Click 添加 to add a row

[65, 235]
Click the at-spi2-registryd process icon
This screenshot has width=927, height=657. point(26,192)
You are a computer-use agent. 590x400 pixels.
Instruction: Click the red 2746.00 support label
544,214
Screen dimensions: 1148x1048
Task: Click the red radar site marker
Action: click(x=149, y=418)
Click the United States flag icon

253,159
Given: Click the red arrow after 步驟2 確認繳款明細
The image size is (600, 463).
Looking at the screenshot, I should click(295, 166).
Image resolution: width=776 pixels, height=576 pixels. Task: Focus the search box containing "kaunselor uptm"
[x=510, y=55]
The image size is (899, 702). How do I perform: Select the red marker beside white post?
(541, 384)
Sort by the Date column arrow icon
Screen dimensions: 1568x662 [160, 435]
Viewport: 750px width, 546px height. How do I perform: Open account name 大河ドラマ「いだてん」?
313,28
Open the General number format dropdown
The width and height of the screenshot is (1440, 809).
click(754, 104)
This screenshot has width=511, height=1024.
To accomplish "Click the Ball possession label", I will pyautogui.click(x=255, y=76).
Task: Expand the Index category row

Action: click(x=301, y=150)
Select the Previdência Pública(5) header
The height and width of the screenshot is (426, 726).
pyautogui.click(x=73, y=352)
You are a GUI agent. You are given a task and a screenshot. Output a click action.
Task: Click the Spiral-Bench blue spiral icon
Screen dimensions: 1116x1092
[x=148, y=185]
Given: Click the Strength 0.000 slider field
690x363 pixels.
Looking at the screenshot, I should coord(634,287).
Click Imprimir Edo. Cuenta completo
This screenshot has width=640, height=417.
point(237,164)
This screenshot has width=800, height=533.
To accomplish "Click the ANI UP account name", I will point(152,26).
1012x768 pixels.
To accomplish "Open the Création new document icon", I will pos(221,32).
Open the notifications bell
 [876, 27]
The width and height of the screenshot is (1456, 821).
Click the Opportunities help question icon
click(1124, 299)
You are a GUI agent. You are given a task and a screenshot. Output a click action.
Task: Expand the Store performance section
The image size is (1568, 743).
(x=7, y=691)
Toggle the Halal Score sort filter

◇ ◇ ◇ ◇

▶ EXERCISE DESCRIPTION
Report all lines in the listing above that contain the word "accomplish".

▶ YOUR RESPONSE
To accomplish "Click the Ball possession label", I will pyautogui.click(x=255, y=76).
To accomplish "Click the ANI UP account name", I will point(152,26).
To accomplish "Open the Création new document icon", I will pos(221,32).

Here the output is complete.